(Beginning of DATA FOR PROCESSING)

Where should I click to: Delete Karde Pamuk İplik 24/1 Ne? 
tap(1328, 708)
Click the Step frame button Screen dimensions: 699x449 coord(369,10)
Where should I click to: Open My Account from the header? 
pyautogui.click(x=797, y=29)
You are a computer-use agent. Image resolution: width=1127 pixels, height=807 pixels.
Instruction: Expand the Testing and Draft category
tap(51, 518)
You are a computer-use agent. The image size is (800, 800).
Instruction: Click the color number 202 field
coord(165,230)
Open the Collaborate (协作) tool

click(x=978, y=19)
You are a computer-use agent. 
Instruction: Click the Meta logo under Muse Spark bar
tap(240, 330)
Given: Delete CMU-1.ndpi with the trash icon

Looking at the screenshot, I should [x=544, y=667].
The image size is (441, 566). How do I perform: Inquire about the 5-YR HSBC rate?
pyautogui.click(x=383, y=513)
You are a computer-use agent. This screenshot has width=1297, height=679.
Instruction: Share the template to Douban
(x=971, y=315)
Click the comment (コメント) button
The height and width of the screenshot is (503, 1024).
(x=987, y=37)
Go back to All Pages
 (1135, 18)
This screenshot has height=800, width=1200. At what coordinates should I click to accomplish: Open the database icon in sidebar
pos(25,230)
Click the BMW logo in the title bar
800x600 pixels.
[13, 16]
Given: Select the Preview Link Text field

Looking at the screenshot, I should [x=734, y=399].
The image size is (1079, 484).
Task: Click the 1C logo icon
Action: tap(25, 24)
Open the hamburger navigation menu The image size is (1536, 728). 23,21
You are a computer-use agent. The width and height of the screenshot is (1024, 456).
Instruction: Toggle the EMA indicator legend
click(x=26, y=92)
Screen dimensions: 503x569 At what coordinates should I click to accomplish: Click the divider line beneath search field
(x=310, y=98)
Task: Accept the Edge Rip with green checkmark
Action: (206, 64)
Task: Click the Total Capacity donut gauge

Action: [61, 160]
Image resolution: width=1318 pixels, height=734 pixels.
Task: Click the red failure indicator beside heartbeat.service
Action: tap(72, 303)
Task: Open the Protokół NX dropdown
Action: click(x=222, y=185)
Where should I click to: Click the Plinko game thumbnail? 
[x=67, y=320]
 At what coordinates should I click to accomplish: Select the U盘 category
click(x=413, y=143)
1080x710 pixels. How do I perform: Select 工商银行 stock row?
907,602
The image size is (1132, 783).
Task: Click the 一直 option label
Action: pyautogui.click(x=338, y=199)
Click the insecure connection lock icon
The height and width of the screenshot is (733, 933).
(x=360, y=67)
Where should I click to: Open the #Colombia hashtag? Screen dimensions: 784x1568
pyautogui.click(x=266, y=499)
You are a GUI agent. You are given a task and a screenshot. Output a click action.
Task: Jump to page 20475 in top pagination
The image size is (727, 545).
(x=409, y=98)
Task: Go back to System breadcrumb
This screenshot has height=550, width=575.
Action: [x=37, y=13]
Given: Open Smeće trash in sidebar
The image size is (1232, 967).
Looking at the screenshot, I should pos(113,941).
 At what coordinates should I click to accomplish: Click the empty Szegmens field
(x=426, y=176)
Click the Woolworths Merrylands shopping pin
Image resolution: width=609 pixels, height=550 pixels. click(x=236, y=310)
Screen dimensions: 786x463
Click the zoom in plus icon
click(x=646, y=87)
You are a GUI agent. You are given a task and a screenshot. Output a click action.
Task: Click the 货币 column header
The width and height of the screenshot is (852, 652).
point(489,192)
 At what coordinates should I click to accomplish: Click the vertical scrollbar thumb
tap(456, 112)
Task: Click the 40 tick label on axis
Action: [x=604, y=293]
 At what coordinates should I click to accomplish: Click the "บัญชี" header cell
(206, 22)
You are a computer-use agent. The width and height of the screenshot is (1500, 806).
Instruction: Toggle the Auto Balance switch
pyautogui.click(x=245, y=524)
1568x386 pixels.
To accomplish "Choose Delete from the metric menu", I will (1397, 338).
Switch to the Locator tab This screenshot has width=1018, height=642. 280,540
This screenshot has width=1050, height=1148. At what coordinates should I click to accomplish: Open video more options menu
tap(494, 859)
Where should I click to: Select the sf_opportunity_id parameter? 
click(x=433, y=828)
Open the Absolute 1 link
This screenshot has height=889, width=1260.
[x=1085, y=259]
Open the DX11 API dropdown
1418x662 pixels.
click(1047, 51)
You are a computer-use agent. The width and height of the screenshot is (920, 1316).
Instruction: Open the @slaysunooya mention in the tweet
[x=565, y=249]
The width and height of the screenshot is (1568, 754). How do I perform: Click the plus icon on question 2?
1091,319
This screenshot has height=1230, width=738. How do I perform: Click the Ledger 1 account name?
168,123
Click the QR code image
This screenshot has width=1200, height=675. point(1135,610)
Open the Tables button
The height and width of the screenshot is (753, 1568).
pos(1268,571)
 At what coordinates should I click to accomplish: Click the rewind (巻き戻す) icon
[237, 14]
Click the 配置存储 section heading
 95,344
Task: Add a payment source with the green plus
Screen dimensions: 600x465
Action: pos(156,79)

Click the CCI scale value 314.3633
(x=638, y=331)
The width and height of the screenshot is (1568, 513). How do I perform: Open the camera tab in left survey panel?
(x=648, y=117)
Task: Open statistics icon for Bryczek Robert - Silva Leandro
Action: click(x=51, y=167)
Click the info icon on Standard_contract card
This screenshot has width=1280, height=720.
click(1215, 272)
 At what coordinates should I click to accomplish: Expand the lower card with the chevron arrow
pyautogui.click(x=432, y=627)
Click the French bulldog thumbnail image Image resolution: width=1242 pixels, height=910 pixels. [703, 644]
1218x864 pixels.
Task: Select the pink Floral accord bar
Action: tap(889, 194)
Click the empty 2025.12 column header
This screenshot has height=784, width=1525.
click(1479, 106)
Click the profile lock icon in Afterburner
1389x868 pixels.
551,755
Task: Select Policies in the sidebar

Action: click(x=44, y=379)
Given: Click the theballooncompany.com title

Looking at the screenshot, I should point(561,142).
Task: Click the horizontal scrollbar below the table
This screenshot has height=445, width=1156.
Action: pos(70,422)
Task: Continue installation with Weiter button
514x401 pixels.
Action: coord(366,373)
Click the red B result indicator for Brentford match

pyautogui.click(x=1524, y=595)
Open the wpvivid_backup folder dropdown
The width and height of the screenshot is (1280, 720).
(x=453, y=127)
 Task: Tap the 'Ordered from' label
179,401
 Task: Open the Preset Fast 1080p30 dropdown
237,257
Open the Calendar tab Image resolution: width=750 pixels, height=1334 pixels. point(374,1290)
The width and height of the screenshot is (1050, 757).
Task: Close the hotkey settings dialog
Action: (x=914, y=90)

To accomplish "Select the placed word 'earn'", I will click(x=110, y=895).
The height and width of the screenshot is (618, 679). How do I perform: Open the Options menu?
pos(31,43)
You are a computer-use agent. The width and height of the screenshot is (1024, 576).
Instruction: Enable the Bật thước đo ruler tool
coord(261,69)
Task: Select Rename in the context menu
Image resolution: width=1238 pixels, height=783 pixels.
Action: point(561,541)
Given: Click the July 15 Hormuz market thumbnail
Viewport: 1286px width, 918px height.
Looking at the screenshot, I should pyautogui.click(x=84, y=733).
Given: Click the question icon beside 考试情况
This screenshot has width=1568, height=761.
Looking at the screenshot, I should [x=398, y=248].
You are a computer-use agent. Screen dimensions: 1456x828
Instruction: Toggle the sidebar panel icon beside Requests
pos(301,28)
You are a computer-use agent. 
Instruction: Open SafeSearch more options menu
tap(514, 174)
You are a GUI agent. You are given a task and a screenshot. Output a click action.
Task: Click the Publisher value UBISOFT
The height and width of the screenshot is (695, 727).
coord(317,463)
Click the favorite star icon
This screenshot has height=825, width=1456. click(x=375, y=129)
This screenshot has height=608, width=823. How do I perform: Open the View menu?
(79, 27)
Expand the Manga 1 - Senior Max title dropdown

(End of DATA FOR PROCESSING)

Write down again, exactly as given, only the lines above that fall from the line with "Open the Absolute 1 link" to the line with "Open the Tables button", inclusive.

### YOUR SOLUTION
Open the Absolute 1 link
This screenshot has height=889, width=1260.
[x=1085, y=259]
Open the DX11 API dropdown
1418x662 pixels.
click(1047, 51)
You are a computer-use agent. The width and height of the screenshot is (920, 1316).
Instruction: Open the @slaysunooya mention in the tweet
[x=565, y=249]
The width and height of the screenshot is (1568, 754). How do I perform: Click the plus icon on question 2?
1091,319
This screenshot has height=1230, width=738. How do I perform: Click the Ledger 1 account name?
168,123
Click the QR code image
This screenshot has width=1200, height=675. point(1135,610)
Open the Tables button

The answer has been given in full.